┌─ Material for this exercise

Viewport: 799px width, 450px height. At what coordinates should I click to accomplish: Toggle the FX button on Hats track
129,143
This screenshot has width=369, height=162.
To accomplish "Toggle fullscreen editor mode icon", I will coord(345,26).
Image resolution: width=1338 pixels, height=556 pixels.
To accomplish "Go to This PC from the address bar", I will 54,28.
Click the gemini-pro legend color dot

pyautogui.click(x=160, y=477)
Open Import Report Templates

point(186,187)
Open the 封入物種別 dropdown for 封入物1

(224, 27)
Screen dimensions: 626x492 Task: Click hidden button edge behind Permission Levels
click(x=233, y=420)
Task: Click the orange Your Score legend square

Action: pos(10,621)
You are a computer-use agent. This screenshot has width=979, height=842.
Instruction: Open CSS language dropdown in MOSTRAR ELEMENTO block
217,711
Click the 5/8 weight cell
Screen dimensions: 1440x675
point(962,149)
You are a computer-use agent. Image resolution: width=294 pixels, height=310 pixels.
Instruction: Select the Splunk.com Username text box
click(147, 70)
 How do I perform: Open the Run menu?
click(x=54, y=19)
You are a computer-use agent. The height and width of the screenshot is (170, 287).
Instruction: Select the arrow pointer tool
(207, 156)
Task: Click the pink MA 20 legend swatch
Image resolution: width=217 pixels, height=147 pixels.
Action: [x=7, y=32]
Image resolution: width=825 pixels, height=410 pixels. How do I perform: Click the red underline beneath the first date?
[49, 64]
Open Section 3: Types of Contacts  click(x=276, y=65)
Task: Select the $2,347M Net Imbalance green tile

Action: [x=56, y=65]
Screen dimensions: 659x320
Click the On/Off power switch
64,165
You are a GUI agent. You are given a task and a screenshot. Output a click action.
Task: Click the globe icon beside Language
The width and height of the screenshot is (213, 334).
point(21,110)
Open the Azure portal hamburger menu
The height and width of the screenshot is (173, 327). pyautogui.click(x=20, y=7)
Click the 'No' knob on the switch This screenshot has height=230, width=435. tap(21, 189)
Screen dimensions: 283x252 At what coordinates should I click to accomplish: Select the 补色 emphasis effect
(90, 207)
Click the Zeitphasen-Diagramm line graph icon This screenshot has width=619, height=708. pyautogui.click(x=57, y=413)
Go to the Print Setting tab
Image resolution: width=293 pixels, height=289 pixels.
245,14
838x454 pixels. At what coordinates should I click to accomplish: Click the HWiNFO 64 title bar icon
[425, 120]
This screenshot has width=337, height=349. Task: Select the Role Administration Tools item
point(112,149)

└─

Work order: The data above must be restated word for word.

Answer below:
Viewport: 799px width, 450px height. At what coordinates should I click to accomplish: Toggle the FX button on Hats track
129,143
This screenshot has width=369, height=162.
To accomplish "Toggle fullscreen editor mode icon", I will coord(345,26).
Image resolution: width=1338 pixels, height=556 pixels.
To accomplish "Go to This PC from the address bar", I will 54,28.
Click the gemini-pro legend color dot

pyautogui.click(x=160, y=477)
Open Import Report Templates

point(186,187)
Open the 封入物種別 dropdown for 封入物1

(224, 27)
Screen dimensions: 626x492 Task: Click hidden button edge behind Permission Levels
click(x=233, y=420)
Task: Click the orange Your Score legend square

Action: pos(10,621)
You are a computer-use agent. This screenshot has width=979, height=842.
Instruction: Open CSS language dropdown in MOSTRAR ELEMENTO block
217,711
Click the 5/8 weight cell
Screen dimensions: 1440x675
point(962,149)
You are a computer-use agent. Image resolution: width=294 pixels, height=310 pixels.
Instruction: Select the Splunk.com Username text box
click(147, 70)
 How do I perform: Open the Run menu?
click(x=54, y=19)
You are a computer-use agent. The height and width of the screenshot is (170, 287).
Instruction: Select the arrow pointer tool
(207, 156)
Task: Click the pink MA 20 legend swatch
Image resolution: width=217 pixels, height=147 pixels.
Action: [x=7, y=32]
Image resolution: width=825 pixels, height=410 pixels. How do I perform: Click the red underline beneath the first date?
[49, 64]
Open Section 3: Types of Contacts  click(x=276, y=65)
Task: Select the $2,347M Net Imbalance green tile

Action: [x=56, y=65]
Screen dimensions: 659x320
Click the On/Off power switch
64,165
You are a GUI agent. You are given a task and a screenshot. Output a click action.
Task: Click the globe icon beside Language
The width and height of the screenshot is (213, 334).
point(21,110)
Open the Azure portal hamburger menu
The height and width of the screenshot is (173, 327). pyautogui.click(x=20, y=7)
Click the 'No' knob on the switch This screenshot has height=230, width=435. tap(21, 189)
Screen dimensions: 283x252 At what coordinates should I click to accomplish: Select the 补色 emphasis effect
(90, 207)
Click the Zeitphasen-Diagramm line graph icon This screenshot has width=619, height=708. pyautogui.click(x=57, y=413)
Go to the Print Setting tab
Image resolution: width=293 pixels, height=289 pixels.
245,14
838x454 pixels. At what coordinates should I click to accomplish: Click the HWiNFO 64 title bar icon
[425, 120]
This screenshot has width=337, height=349. Task: Select the Role Administration Tools item
point(112,149)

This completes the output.